◆ DATA
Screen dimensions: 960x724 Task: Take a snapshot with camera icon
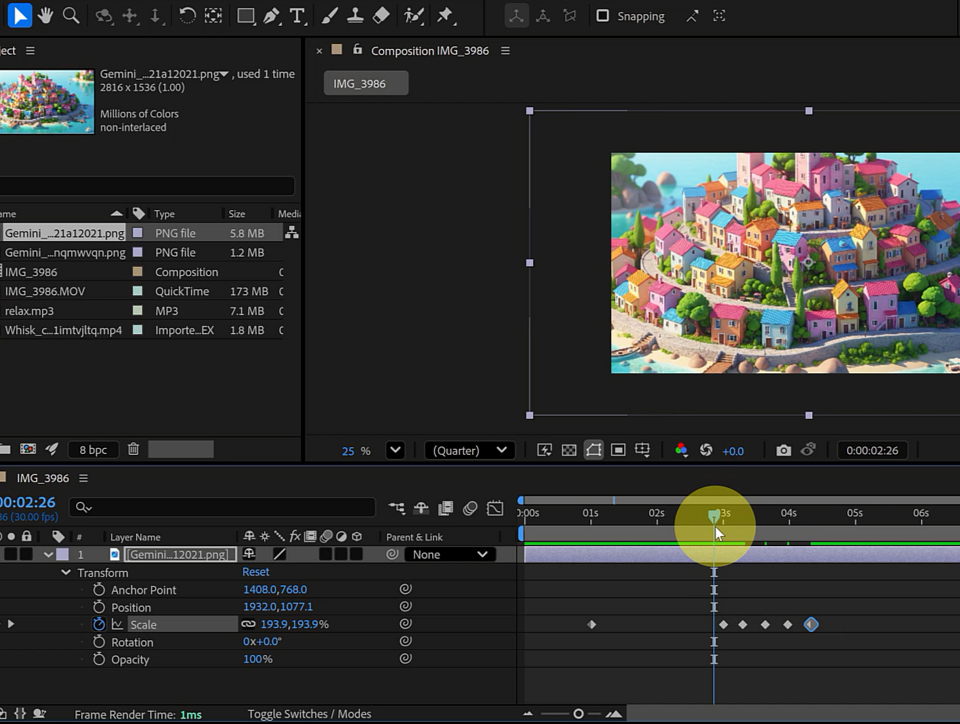click(783, 451)
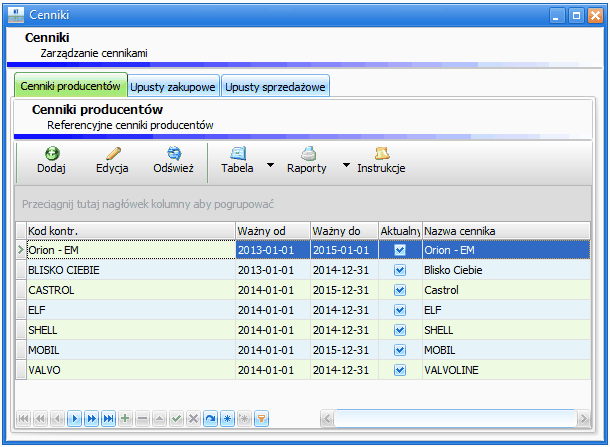Click the navigator refresh data icon
The width and height of the screenshot is (610, 447).
click(210, 418)
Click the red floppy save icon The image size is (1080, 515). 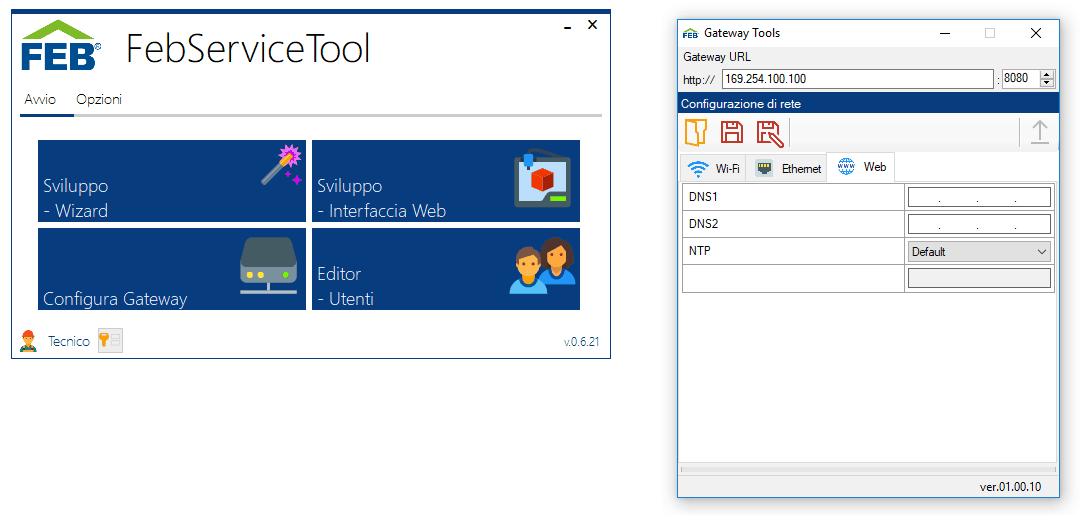point(732,132)
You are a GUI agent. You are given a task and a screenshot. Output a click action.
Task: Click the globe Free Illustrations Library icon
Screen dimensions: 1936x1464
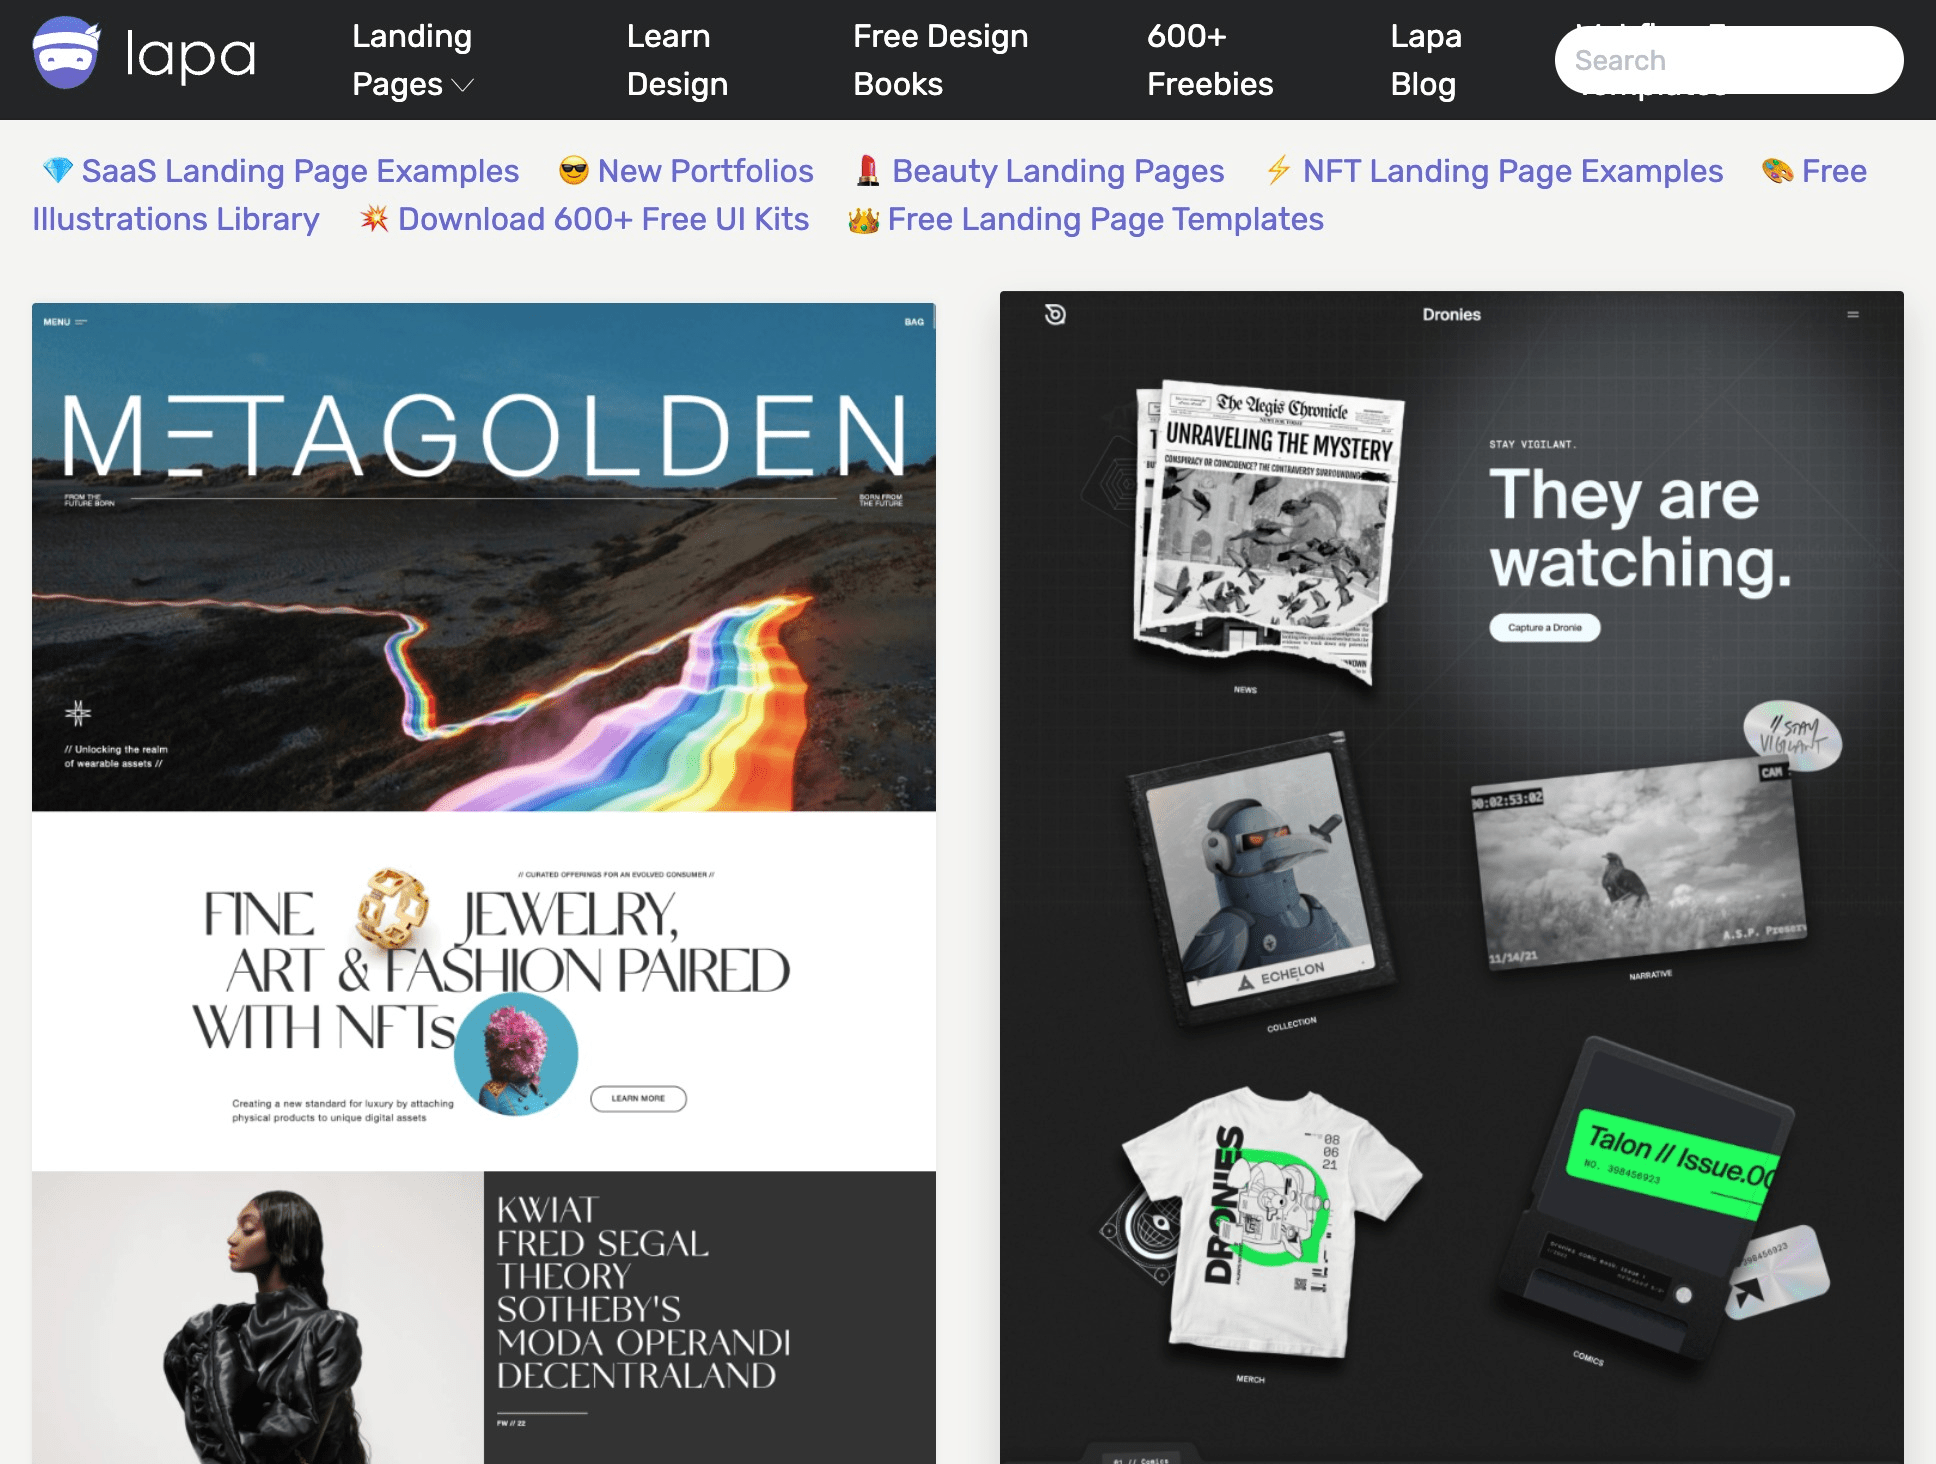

◆ INSTRUCTION
Extract every line of the listing that contains the string "screenshot", matching case exactly, and copy each such line in full.

◆ OUTPUT
The width and height of the screenshot is (610, 447).
You are a GUI agent. You are given a task and a screenshot. Output a click action.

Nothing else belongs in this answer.